Question: Extracting Sample Sizes From The Nhgri Gwas Catalog
5.6 years ago by
European Union
coleman_jonathan410 wrote:

Hi all,

I'm trying to generate a plot comparing the sample sizes of published GWAS with the number of associations each found with p <10^-8.

I've been using the NHGRI Catalog to obtain the relevant studies... identifying the significant findings is straightforward, but the sample sizes are contained in prose lines, with little consistency in their structure. For example, some will be listed as #cases,#controls, while others will say up to #individuals, etc. This means there is no obvious string separator to use to extract just the numbers.

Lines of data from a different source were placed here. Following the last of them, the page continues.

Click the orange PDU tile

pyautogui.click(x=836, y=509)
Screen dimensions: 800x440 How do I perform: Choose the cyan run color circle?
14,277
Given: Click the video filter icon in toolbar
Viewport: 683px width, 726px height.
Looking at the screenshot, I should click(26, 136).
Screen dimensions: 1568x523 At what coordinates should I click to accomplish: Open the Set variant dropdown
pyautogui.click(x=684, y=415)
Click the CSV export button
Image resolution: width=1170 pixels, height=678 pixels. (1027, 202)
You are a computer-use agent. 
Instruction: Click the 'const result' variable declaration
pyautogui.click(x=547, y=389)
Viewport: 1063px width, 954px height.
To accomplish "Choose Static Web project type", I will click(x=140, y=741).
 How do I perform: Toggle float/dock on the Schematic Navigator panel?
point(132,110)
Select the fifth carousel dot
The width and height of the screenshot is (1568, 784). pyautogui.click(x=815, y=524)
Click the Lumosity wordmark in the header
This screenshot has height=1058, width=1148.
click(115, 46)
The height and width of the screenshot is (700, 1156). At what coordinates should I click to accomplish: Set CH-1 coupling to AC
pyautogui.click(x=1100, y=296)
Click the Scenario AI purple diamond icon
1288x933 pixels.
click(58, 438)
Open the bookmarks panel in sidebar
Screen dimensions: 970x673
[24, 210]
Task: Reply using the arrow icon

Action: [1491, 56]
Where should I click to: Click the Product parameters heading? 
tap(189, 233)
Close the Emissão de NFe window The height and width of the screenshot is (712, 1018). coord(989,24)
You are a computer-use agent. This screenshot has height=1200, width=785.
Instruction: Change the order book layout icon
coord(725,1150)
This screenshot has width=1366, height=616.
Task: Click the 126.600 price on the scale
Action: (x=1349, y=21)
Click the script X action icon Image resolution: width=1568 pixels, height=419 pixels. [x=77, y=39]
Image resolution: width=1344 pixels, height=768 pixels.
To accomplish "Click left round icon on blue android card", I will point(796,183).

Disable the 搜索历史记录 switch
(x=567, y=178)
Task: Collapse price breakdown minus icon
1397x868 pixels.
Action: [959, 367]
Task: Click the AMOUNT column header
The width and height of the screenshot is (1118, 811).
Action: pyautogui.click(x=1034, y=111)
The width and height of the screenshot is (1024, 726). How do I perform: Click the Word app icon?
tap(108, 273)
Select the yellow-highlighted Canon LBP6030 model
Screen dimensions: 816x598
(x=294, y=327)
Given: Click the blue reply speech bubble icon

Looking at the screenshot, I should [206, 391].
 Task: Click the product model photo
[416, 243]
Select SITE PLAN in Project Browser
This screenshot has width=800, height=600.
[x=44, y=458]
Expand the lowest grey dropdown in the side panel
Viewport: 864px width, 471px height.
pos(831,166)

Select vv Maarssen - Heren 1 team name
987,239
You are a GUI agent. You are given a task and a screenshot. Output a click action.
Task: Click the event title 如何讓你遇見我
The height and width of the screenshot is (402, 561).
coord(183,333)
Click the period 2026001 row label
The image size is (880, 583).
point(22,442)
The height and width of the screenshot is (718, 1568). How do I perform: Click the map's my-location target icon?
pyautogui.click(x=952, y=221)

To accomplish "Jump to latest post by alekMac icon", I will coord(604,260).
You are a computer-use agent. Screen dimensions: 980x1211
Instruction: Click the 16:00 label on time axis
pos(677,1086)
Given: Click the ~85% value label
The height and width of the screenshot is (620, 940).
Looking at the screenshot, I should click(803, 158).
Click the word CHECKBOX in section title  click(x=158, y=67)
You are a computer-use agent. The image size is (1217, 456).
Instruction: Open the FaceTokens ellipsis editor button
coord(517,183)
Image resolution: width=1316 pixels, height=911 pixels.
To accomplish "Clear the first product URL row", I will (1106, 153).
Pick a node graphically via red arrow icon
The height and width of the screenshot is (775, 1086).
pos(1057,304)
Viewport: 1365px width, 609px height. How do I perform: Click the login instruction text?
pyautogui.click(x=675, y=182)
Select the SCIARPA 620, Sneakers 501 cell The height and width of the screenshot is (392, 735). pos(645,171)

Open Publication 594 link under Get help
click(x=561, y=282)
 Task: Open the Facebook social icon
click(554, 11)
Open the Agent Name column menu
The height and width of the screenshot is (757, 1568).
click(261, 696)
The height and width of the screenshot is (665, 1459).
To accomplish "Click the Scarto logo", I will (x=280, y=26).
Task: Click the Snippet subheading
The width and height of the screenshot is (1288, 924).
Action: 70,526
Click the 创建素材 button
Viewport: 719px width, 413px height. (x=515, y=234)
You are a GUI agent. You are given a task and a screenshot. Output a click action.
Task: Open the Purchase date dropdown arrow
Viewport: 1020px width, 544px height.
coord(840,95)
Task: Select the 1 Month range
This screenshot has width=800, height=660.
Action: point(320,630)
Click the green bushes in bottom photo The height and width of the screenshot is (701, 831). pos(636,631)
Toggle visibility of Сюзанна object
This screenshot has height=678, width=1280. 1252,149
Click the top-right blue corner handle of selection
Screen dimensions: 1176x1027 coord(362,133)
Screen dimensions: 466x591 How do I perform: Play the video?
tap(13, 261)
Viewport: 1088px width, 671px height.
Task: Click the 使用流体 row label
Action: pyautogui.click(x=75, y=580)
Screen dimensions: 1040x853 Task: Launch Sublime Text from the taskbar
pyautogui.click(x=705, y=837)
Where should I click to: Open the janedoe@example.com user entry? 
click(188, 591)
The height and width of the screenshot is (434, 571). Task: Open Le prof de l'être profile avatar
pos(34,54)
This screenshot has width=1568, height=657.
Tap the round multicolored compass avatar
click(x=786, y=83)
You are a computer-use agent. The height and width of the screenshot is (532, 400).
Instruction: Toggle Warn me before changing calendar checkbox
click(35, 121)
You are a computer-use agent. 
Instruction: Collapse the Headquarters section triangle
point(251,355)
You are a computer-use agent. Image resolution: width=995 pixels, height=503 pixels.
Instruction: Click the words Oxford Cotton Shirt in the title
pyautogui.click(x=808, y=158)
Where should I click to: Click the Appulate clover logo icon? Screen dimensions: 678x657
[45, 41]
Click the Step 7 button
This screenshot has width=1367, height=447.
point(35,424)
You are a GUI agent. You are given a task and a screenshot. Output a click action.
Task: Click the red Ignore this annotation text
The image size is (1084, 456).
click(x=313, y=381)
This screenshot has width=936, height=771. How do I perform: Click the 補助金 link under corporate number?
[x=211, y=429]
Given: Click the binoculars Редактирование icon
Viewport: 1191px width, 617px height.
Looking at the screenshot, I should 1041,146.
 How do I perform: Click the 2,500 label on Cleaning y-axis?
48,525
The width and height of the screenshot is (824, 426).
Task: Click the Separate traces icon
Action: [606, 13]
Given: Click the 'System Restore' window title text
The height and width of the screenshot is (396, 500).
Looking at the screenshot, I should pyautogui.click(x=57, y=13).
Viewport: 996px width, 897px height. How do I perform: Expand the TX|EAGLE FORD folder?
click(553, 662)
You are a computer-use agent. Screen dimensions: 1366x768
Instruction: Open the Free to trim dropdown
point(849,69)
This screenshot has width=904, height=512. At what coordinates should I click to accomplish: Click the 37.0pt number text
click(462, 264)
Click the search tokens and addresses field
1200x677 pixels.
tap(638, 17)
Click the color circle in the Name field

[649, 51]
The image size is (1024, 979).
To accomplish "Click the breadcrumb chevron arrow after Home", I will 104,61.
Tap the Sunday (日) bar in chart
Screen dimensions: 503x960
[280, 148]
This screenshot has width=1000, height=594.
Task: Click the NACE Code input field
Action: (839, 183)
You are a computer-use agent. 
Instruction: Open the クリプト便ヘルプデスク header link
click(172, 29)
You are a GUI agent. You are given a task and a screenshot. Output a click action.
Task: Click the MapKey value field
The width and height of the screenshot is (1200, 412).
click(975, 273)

Does anyone know of either a) a database of sample sizes for GWAS which lists the sample sizes numerically rather than as prose; or b) a way I can extract the sample sizes from the catalog (without manually going through several thousand papers...)?


Hi! I'm very interested in this plot that you planned to draw. Did you get it? Would you mind to share it with me. I will definitely give you the credit. Thanks!

5.6 years ago by
Richard Smith400
Cambridge, UK
Richard Smith400 wrote:

The HuGE GWAS Navigator I think includes all data from the NHGRI GWAS Catalog and other sources as well. There is a column in the file for sample size including initial and replicate where applicable, this is populated for a lot of the entries. The counts and populations are still in prose but I think are a bit more consistent so should be easier to parse. The disease/trait names from HuGE are certainly more consistent.